■ Information given ■
▬▬▬▬▬▬▬▬▬▬

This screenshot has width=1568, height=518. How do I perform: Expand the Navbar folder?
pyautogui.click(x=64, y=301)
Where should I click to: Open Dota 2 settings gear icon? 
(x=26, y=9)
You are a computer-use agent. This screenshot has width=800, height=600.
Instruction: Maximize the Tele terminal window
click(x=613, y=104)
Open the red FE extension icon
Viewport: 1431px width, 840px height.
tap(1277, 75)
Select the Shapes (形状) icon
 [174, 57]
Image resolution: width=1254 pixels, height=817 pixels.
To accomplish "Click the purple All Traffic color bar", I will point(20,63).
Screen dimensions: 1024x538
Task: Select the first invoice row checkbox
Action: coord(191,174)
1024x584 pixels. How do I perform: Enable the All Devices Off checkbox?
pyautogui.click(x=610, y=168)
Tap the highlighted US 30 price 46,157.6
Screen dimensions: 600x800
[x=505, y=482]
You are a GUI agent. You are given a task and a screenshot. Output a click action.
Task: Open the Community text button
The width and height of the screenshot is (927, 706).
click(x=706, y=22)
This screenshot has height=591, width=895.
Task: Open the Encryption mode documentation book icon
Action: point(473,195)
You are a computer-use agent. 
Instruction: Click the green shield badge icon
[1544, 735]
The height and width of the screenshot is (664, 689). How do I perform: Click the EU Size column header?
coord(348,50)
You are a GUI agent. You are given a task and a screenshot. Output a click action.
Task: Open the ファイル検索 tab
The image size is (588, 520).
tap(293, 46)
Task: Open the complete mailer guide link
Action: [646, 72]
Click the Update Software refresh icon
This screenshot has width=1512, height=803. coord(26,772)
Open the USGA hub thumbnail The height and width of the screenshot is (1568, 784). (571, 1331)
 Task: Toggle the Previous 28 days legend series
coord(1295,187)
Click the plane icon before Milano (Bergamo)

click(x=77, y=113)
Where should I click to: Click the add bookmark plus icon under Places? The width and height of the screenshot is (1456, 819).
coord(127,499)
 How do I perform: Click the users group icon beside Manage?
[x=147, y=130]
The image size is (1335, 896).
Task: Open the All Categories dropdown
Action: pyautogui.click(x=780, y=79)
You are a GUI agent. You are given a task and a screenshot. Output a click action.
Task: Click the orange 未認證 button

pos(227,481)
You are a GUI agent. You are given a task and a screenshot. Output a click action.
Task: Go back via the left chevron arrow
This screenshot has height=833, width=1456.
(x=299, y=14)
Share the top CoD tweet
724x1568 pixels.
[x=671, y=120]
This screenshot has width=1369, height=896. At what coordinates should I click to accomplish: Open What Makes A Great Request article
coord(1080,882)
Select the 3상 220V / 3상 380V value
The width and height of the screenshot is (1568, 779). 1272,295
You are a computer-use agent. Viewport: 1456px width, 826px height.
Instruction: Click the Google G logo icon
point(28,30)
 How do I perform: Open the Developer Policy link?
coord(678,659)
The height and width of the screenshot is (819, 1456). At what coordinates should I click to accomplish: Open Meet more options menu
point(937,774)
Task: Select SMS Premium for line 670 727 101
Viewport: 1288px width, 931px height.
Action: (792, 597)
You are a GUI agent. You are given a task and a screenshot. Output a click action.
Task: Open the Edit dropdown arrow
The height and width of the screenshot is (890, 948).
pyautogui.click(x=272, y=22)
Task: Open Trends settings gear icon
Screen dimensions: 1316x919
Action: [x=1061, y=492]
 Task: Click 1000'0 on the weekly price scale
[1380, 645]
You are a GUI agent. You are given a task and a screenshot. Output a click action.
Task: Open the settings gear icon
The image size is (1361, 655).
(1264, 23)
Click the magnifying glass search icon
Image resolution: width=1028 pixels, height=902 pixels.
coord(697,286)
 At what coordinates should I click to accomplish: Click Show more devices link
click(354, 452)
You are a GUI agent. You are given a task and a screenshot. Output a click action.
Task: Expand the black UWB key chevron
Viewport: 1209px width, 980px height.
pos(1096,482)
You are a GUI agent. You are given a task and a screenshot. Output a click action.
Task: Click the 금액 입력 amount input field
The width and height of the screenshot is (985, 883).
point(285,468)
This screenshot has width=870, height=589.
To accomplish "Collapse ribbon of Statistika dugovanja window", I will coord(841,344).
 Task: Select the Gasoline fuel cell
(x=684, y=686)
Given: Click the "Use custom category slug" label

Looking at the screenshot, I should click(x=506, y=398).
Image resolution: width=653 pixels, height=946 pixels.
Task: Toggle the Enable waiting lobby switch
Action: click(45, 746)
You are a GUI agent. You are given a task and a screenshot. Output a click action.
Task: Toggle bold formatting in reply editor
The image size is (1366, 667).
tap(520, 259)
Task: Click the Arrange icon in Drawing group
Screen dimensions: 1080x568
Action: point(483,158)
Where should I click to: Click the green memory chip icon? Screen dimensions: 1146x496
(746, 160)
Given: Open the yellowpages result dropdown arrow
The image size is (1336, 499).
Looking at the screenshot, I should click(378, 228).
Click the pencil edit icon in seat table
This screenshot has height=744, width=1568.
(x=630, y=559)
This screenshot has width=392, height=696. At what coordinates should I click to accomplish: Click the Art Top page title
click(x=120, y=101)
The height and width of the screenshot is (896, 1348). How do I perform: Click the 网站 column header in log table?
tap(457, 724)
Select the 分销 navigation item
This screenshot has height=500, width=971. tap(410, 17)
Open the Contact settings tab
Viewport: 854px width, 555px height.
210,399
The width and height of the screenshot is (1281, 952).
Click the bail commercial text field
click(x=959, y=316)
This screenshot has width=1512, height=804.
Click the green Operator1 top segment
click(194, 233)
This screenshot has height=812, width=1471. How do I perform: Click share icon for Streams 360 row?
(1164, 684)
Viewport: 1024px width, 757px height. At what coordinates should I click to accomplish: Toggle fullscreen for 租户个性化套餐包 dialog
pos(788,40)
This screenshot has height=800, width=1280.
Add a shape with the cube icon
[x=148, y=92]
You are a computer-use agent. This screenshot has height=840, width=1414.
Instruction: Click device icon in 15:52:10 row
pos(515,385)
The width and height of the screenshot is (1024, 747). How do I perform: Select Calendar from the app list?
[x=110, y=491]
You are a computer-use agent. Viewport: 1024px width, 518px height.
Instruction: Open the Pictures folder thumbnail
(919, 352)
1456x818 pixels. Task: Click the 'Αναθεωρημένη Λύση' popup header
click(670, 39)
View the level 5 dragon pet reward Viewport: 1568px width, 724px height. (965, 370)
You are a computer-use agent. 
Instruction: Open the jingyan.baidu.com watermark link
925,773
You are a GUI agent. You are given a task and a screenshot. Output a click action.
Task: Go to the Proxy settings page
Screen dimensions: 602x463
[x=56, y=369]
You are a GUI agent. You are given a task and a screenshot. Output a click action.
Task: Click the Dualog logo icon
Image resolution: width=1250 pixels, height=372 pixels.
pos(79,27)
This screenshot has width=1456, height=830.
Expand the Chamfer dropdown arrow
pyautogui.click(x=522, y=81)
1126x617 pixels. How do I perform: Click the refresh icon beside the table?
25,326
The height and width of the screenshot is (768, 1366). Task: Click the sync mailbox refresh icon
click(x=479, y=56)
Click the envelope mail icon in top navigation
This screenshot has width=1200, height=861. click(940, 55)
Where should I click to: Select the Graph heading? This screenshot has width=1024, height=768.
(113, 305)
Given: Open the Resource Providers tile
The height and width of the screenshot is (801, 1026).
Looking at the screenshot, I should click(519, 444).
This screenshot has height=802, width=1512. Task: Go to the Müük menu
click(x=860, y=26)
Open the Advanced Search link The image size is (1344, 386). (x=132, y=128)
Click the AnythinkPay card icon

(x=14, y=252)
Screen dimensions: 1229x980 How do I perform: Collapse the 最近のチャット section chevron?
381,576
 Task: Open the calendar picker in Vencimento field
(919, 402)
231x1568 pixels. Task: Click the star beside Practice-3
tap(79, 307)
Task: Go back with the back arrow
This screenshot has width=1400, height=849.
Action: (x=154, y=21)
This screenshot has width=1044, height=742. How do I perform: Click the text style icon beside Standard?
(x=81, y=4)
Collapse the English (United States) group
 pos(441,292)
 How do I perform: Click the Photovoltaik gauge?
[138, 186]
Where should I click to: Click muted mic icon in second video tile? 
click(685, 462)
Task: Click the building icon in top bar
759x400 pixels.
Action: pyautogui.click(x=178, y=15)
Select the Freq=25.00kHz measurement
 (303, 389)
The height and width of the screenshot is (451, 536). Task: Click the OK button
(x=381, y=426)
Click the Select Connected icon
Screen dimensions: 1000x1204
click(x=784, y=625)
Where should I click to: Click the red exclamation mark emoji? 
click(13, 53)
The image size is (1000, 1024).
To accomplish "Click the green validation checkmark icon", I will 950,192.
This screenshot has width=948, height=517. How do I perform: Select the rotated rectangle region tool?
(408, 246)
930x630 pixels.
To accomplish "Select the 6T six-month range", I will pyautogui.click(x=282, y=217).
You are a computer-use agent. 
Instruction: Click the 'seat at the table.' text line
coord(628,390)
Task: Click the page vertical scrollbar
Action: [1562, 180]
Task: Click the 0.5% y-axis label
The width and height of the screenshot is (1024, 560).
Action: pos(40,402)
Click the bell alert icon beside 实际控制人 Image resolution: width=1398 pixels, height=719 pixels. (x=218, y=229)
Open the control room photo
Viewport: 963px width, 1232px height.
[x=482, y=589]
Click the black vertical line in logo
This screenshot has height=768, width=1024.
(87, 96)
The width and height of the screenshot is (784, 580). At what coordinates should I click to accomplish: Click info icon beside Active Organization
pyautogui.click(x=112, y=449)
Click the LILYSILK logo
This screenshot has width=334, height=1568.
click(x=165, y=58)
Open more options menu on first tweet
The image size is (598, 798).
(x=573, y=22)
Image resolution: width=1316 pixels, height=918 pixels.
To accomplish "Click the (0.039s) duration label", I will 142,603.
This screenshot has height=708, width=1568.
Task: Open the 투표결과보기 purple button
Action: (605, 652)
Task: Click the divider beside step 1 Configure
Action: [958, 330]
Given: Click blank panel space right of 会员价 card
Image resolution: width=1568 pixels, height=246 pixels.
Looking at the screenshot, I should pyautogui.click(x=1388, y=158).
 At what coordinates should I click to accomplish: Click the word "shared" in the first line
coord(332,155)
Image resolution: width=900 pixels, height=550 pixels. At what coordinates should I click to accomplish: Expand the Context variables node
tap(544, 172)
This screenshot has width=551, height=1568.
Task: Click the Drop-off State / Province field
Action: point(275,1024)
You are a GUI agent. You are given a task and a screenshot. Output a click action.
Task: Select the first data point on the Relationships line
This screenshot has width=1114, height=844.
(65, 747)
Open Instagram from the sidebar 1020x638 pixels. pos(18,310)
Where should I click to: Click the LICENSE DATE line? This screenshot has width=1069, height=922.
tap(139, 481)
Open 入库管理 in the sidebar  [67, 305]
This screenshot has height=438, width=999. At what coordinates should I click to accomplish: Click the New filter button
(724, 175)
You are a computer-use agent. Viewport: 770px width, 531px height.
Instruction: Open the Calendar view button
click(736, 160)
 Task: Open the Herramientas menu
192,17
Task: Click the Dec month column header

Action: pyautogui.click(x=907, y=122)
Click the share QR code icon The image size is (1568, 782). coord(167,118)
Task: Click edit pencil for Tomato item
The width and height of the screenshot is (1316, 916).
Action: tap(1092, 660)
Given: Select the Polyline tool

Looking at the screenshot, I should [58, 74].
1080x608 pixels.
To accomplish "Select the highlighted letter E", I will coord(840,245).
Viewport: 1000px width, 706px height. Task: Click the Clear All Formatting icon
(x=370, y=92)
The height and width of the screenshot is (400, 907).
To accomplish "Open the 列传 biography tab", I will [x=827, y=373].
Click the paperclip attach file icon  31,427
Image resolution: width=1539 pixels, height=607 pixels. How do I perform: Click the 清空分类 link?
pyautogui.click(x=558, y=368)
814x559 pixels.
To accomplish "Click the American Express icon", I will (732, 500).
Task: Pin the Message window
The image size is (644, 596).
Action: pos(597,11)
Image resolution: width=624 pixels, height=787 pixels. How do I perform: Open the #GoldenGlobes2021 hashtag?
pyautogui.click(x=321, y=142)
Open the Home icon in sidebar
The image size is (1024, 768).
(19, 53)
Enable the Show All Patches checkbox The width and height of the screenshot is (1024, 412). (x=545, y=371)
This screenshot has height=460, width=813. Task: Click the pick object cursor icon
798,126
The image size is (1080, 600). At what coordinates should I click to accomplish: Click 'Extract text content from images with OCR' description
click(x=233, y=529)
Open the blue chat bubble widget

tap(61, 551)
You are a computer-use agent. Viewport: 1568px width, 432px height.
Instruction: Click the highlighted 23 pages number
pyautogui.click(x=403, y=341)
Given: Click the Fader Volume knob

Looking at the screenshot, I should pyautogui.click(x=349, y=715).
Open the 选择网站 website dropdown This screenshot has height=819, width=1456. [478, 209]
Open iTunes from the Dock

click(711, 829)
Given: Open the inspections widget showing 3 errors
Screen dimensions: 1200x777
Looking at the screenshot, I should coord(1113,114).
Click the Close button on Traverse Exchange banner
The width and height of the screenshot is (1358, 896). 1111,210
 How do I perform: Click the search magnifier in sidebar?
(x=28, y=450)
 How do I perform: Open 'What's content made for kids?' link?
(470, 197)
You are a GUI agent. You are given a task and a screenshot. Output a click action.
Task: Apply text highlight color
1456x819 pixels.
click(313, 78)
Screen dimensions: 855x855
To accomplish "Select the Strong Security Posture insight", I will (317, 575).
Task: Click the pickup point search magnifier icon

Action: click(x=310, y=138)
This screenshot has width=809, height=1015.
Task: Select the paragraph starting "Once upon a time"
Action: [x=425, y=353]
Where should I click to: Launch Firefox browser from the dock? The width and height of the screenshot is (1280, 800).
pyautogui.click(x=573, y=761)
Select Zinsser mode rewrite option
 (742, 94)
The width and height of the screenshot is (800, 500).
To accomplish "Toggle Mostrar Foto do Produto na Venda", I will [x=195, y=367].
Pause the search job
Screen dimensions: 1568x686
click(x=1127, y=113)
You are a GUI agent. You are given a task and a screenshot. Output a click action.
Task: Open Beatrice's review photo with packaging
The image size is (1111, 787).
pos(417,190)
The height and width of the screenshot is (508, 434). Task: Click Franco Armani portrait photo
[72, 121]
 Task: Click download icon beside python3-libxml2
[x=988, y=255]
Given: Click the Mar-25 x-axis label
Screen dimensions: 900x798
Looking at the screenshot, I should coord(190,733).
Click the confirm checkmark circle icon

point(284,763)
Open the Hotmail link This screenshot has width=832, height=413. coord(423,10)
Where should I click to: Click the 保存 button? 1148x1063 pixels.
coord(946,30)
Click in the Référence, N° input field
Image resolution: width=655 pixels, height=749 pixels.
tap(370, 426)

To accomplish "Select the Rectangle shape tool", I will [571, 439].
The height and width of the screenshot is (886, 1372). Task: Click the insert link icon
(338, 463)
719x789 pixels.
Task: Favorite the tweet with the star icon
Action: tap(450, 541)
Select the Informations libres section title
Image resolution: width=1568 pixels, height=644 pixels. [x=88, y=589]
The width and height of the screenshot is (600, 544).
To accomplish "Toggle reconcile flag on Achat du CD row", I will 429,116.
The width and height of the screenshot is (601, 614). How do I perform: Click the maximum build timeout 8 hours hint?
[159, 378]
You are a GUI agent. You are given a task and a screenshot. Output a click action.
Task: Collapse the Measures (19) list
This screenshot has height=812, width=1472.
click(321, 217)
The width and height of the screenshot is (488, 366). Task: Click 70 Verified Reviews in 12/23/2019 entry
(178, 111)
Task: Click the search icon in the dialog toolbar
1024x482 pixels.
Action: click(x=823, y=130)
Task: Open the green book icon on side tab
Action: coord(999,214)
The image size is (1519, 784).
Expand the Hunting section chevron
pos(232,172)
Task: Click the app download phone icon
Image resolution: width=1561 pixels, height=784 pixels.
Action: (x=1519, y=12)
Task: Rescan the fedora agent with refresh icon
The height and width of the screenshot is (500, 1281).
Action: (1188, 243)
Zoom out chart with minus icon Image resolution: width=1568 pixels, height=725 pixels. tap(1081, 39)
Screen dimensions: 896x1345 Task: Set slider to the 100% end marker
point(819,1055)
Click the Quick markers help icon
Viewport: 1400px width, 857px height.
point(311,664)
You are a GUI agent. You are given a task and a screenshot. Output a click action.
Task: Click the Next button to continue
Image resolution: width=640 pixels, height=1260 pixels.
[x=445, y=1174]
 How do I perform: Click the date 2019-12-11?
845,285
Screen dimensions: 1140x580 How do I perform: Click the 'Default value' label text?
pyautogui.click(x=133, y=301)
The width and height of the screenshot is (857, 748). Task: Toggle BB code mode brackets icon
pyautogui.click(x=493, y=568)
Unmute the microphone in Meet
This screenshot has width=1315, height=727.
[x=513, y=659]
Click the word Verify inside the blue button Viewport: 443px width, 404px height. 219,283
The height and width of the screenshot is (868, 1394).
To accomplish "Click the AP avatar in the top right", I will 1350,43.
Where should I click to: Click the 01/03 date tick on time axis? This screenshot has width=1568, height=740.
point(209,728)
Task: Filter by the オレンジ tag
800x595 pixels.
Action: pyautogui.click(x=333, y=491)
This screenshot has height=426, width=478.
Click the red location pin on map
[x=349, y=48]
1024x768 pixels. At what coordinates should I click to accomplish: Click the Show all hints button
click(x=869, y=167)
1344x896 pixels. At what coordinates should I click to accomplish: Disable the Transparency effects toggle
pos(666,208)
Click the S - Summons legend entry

▬▬▬▬▬▬▬▬▬▬

■ Brief ■
Output everything from the line containing "Click the paperclip" down to the line containing "tap(61, 551)" as a JSON list of strings, one string per line, with blank lines left out.

■ Result ■
[
  "Click the paperclip attach file icon  31,427",
  "Image resolution: width=1539 pixels, height=607 pixels. How do I perform: Click the 清空分类 link?",
  "pyautogui.click(x=558, y=368)",
  "814x559 pixels.",
  "To accomplish \"Click the American Express icon\", I will (732, 500).",
  "Task: Pin the Message window",
  "The image size is (644, 596).",
  "Action: pos(597,11)",
  "Image resolution: width=624 pixels, height=787 pixels. How do I perform: Open the #GoldenGlobes2021 hashtag?",
  "pyautogui.click(x=321, y=142)",
  "Open the Home icon in sidebar",
  "The image size is (1024, 768).",
  "(19, 53)",
  "Enable the Show All Patches checkbox The width and height of the screenshot is (1024, 412). (x=545, y=371)",
  "This screenshot has height=460, width=813. Task: Click the pick object cursor icon",
  "798,126",
  "The image size is (1080, 600). At what coordinates should I click to accomplish: Click 'Extract text content from images with OCR' description",
  "click(x=233, y=529)",
  "Open the blue chat bubble widget",
  "tap(61, 551)"
]